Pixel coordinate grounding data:
↓↓↓

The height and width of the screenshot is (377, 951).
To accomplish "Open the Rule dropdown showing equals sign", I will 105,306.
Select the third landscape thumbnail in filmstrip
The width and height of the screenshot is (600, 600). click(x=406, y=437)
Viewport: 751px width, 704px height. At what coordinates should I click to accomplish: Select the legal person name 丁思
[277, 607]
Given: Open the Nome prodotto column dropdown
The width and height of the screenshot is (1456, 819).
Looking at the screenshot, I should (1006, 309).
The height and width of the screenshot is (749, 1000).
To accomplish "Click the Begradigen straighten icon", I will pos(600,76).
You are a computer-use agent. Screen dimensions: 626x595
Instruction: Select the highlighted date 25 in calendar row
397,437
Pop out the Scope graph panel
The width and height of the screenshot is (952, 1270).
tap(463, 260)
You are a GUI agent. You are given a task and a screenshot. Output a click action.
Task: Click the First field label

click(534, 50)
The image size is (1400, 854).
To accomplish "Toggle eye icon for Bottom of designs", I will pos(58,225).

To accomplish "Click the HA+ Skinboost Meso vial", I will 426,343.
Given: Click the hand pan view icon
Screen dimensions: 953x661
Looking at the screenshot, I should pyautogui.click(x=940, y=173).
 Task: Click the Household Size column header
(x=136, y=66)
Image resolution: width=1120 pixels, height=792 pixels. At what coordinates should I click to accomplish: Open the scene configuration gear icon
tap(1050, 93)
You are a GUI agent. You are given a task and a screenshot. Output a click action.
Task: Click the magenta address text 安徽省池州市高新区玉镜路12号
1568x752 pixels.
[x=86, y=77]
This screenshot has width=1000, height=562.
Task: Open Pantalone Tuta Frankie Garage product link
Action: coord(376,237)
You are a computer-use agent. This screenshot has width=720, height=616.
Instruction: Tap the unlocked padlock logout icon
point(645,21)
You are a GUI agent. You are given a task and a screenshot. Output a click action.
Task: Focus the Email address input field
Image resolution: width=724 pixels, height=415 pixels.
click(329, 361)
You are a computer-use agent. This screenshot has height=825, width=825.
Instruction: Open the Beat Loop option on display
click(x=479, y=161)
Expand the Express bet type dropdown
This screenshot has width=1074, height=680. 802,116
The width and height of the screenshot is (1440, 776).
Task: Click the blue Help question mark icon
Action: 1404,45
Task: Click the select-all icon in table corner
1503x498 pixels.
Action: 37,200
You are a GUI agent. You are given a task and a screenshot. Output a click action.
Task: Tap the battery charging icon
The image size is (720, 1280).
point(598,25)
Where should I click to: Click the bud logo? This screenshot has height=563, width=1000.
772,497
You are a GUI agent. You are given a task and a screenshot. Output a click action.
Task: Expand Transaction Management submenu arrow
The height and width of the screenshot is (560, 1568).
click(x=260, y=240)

↑↑↑

List all lines above in which the string "address" appears.

[Exercise response]
Task: Click the magenta address text 安徽省池州市高新区玉镜路12号
Task: Focus the Email address input field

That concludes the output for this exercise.